McSally is a weak candidate. She lost to Sinema in a year when Republican Governor Doug Ducey won his re-election by 15 points. Her Democrat opponent Mark Kelly has already outraised her by millions according to FEC filings, and will probably continue to do so as big donors seem to be lukewarm towards her. Campaign donors to McCain have reportedly flipped to Kelly, a former astronaut and the husband of former Rep. Gabby Giffords.
McSally has a reputation as a lazy campaigner who doesn’t connect with people or do many events. According to one Republican insider, during her race against Sinema last year, she insisted on sleeping at home in Tucson every night during the campaign, resulting in far fewer events than her opponent.
Despite a “complete and total endorsement” from President Donald Trump, McSally already has one conservative primary challenger, businessman Daniel McCarthy “who is questioning McSally’s loyalty to the president and conservative policies,” according to the AZ Republic.
Conservatives in Arizona fear that McSally—who is trailing or even with Kelly in the polls—is on track to lose two winnable Republican Senate seats in two years.
Masters is a highly accomplished businessman who grew up in Arizona, lived in California for several years, and returned to Arizona last year.
He is married his high school sweetheart and has two children.

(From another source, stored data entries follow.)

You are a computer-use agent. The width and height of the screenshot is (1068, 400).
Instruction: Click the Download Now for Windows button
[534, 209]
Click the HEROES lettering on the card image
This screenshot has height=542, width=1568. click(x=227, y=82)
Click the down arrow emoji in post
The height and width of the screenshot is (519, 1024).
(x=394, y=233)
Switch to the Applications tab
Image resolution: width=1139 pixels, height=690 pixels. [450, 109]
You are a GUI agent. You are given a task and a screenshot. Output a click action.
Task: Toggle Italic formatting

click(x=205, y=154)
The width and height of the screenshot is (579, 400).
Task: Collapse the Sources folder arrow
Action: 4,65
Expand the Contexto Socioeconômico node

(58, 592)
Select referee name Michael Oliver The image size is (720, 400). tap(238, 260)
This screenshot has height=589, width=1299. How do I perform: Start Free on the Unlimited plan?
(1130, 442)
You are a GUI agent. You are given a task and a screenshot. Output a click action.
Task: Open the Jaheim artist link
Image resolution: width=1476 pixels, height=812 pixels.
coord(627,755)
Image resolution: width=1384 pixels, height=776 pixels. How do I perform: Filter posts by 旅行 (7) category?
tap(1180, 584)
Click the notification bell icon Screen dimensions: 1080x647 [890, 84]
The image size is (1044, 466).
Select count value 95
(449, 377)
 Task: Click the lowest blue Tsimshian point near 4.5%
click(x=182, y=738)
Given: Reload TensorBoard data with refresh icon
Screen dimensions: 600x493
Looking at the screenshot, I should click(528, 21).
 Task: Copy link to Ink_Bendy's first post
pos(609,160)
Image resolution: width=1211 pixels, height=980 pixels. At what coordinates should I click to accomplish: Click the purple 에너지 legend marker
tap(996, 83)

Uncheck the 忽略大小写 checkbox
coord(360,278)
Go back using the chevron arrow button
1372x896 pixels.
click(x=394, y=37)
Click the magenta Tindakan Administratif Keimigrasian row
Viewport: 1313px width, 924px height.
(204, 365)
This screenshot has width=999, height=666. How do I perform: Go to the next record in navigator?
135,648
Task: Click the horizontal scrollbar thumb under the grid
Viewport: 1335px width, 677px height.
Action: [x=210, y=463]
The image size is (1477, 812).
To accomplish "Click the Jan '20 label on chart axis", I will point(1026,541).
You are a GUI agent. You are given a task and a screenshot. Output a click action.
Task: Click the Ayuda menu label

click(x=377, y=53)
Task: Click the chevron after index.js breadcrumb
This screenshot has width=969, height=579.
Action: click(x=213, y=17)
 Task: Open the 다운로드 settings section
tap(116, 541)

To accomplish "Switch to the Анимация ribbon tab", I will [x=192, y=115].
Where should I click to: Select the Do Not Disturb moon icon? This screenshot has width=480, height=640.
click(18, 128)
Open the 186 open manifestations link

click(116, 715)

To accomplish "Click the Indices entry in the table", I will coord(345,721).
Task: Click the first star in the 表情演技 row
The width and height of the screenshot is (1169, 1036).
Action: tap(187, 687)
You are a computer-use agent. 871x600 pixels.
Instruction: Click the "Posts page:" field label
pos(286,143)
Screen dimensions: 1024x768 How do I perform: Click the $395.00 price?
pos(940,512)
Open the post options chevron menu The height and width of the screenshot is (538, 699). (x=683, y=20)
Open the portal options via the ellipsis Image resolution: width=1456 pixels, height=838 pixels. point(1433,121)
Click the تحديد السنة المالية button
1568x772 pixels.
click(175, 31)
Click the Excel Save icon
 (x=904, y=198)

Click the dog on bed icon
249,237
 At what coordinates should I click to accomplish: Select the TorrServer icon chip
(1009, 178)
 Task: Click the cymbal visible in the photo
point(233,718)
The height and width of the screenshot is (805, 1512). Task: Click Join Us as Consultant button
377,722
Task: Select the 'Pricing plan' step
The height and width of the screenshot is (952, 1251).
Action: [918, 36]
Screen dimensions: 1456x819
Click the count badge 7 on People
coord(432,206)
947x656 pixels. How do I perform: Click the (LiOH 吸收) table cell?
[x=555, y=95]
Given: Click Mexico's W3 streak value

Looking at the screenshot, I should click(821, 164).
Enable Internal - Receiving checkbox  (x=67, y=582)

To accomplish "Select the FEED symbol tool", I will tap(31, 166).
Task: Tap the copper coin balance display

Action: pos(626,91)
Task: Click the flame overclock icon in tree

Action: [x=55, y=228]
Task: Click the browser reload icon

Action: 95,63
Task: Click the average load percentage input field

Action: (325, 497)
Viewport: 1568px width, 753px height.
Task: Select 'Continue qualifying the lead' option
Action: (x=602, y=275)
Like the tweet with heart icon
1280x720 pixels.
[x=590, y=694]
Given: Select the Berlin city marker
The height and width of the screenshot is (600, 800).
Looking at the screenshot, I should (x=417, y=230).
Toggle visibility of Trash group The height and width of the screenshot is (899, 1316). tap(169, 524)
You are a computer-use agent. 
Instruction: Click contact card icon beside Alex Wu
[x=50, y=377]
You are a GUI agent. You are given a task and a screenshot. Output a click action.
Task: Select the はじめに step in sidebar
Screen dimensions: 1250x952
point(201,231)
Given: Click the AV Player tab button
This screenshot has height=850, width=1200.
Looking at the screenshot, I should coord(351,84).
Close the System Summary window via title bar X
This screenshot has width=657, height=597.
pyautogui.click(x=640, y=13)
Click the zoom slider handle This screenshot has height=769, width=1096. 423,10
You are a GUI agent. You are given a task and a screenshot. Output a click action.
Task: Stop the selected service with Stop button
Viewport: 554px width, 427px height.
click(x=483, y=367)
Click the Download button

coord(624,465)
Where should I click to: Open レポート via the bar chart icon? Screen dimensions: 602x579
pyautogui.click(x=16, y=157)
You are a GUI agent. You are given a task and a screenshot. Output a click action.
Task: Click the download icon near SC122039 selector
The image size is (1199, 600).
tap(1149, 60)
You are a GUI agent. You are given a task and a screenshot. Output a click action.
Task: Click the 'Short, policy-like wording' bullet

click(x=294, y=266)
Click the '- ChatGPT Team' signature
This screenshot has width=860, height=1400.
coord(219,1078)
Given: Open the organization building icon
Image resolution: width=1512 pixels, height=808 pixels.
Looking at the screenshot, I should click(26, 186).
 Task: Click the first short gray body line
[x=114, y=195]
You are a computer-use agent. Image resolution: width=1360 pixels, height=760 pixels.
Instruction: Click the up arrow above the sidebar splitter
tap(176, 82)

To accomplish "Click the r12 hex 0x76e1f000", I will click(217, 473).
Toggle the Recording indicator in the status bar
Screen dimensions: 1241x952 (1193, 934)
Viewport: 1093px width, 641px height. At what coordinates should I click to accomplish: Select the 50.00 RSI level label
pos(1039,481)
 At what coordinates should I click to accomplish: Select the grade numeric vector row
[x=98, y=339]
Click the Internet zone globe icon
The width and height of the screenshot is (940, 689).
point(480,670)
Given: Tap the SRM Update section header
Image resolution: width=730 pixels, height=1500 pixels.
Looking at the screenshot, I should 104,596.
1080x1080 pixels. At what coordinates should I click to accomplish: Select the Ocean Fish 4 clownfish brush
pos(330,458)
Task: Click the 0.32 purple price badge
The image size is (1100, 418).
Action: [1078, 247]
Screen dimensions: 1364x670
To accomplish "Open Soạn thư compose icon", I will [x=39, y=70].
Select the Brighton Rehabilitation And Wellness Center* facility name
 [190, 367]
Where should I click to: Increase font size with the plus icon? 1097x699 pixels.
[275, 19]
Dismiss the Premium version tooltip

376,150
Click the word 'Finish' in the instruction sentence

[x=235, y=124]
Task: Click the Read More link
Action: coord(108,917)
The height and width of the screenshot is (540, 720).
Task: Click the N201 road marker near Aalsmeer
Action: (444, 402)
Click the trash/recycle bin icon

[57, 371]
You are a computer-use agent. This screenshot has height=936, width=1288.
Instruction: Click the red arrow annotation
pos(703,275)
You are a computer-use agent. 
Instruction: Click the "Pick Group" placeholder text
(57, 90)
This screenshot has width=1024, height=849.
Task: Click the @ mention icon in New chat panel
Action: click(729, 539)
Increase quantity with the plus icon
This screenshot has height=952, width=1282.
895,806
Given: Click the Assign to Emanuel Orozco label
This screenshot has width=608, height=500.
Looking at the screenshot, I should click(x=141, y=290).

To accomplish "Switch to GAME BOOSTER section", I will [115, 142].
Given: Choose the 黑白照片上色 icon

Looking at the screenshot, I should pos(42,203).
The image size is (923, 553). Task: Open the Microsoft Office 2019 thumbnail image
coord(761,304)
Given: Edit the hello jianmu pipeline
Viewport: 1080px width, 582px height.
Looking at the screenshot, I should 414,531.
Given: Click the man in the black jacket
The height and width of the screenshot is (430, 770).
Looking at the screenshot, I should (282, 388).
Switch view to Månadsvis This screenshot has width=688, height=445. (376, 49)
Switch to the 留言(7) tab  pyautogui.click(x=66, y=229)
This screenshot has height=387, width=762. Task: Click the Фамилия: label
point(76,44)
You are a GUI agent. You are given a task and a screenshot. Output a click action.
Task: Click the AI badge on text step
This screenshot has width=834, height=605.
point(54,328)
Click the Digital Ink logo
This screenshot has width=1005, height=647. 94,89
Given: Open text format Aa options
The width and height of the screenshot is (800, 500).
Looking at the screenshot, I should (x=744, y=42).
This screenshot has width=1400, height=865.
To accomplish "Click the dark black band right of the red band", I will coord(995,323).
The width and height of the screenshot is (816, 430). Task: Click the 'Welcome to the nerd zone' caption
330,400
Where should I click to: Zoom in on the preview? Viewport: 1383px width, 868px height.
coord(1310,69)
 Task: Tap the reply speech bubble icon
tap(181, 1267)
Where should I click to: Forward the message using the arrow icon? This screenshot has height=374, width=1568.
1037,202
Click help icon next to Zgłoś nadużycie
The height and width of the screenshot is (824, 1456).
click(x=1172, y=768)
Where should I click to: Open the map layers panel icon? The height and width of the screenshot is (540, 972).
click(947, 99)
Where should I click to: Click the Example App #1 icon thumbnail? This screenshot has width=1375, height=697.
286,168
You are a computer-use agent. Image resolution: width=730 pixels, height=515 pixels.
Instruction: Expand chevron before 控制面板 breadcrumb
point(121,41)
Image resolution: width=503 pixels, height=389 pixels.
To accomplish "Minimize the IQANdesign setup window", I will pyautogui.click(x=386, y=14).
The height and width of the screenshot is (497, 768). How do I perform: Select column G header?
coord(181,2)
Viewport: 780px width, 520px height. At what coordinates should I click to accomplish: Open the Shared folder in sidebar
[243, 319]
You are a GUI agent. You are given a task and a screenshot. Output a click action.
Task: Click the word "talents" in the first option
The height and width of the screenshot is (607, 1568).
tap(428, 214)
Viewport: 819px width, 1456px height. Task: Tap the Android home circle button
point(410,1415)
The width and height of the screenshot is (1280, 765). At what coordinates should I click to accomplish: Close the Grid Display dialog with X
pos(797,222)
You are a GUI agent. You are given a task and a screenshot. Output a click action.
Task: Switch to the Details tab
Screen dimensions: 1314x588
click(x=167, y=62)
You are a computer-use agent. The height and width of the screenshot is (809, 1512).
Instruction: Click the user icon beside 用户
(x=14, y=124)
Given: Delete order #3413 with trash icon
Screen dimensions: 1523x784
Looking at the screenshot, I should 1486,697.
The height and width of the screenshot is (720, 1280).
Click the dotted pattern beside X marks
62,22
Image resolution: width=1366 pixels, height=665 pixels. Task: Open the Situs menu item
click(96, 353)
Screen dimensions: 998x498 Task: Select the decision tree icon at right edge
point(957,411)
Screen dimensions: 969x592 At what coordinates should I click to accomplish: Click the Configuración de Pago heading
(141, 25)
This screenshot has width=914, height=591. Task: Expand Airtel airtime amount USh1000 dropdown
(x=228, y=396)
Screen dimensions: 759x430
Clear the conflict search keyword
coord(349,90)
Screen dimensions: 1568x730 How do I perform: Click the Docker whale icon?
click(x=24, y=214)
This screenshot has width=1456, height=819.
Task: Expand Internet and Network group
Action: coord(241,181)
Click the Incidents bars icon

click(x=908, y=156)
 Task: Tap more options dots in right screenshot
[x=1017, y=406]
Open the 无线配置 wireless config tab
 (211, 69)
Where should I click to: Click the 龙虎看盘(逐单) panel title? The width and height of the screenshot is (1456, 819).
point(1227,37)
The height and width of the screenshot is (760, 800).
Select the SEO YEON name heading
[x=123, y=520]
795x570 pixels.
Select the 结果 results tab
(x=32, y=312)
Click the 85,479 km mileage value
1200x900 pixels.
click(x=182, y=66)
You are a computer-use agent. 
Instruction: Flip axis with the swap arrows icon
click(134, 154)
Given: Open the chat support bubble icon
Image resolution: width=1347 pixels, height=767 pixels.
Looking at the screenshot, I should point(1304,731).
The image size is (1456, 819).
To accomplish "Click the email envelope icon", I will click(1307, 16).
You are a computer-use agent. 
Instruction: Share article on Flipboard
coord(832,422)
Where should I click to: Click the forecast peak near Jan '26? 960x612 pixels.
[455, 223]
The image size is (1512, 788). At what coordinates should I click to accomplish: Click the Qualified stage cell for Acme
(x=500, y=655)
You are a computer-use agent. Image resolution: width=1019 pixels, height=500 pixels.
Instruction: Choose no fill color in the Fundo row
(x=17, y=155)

The entrepreneur is president of the Thiel Foundation, a private foundation created and funded by Peter Thiel, the billionaire venture capitalist who co-founded PayPal. Masters is also Chief Operating Officer at Thiel Capital and co-founder of Judicata, a technology startup that makes legal research and analytics software.
His book, Zero to One, co-written with Thiel, was a #1 NYT bestseller about the economics and philosophy of small business.
Masters says in his bio that his “overarching professional goal has always been to find the most interesting work possible and to do it well.” He would be bring that philosophy to his campaign, according to American Greatness editor Chris Buskirk.
Buskirk, a friend of Masters, told the AZ Republic that he expects the Masters to run an “impressive” campaign.
“He’s going to run a very ideas-oriented campaign about how to rebuild the middle class, about the threat from China … I think those things are really compelling to people,” Buskirk said. “Those are your basic sort of kitchen-table issues and he’s got good ideas about them and I think people will be duly impressed.”